Entonces, los hombres por medio de sus danzas decidieron salvar al mundo. Pero el mundo con su propia sabiduría decidió salvarse por sí mismo. Porque afirman que el mundo es como un cuerpo vivo que nos aloja. Así, aunque el mundo se había salvado, los hombres continuaban con sus danzas, creyendo en lo benéficas que eran. Dicen que los ropajes y los símbolos tenían (y tienen) significados y poderes especiales. La indumentaria representa a un chinelo; es decir, a un moro. Ello significa que no nos asemejamos a nuestros conquistadores, sino a los conquistadores de nuestros conquistadores. 

El blanco del traje simboliza la unidad de todas las cosas. El azul cielo representa la aspiración y el deseo de las cosas sublimes, de las cosas del espíritu, como son la belleza, el amor, la sabiduría y la libertad. Las tres franjas azules intercaladas con el blanco significan el aire, el agua y la tierra que nos dan el sustento del cuerpo, pero pero que necesitan estar sustentados en la totalidad de la vida.

El sombrero sustituye a los penachos coloridos del pasado; representa el sombrero del Dios Viejo o Dios del Fuego, donde se crean y se consumen todas las cosas del Universo y del mundo. El sombrero lleva los símbolos de las jerarquías. El calendario azteca puede ser usado sólo por los guerreros pertenecientes a las familias que vinieron aquí formando parte de la gran peregrinación. El baile significa que sus orígenes se remontan al principio de los tiempos. La flor de cuatro pétalos puede ser usada por los guerreros pertenecientes a las familias cultas y cultivadoras de las artes y las ciencias. La mariposa es el emblema de los que ven a través del tiempo; los interpretadores de los signos, los que son dueños de su voluntad y, por lo tanto, ya no se sirven a sí mismos, sino que sirven de guía y consejo de la comunidad. La máscara cubre el rostro para significar con esto que la realidad se oculta bajo apariencias transitorias y perecederas y que las energías vitales y sus movimientos escapan al mundo de los sentidos. La máscara es el símbolo del nahual que tiene el poder de ver la totalidad de las cosas, libre de los artificios del tiempo, porque se encuentra inmerso en el movimiento profundo de la vida.

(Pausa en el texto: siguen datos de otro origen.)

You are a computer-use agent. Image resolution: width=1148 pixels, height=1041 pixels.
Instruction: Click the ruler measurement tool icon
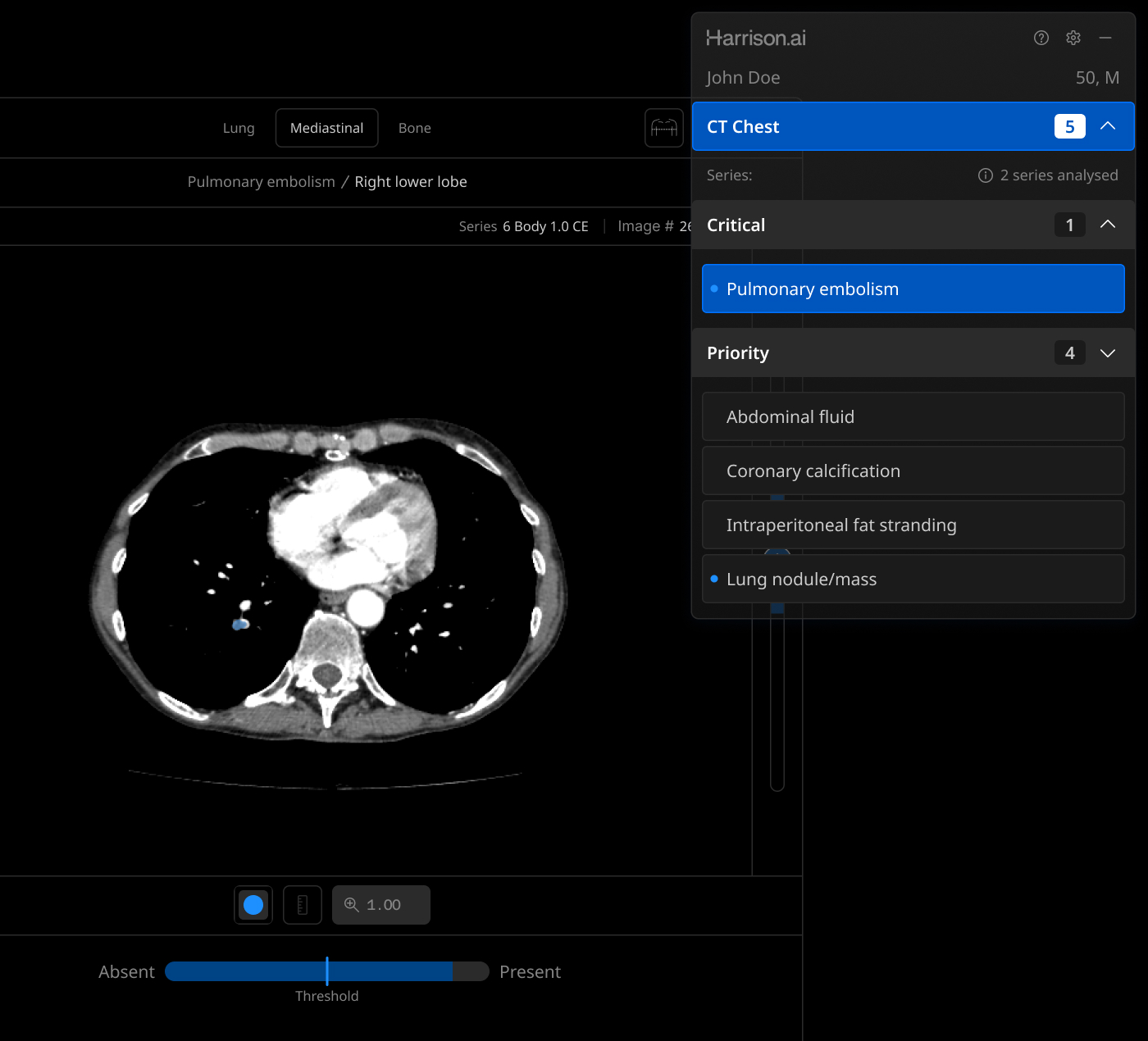point(303,905)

La danza representa la fusión del tiempo y, a la vez, su marcha inexorable. En ella participan cuatro comparsas, una por cada uno de los rumbos del pueblo. Hacia las tres de la tarde, cuando comienza el descenso del viejo sol, se escucha la gran explosión con la que dan la señal que marca el nacimiento del nuevo Sol.

El sonido de una caracola llama a las fuerzas elementales, al padre; otro sonido, llama a la vida: la Madre. Comienza la música de los sones y los chinelos van entrando por los distintos rumbos acompañados por las mujeres que son la representación de la Madre, la Tonantzin. Al frente de cada ejército van las banderas, hasta trece por cada comparsa.

La danza gana en intensidad hasta que en el centro de la plaza se juntan y se mezclan todos los ejércitos girando como una nebulosa. En el clímax, una nueva señal marca la separación de los ejecutantes. Entonces, aparecen grupos danzando agitadamente en filas pequeñas, para representar el movimiento de los cometas en el cielo, danzan también estrellas y astros solitarios, pares de estrellas y todas las combinaciones posibles, a las que por último se une toda la población, para simbolizar que la vida ha surgido en nosotros.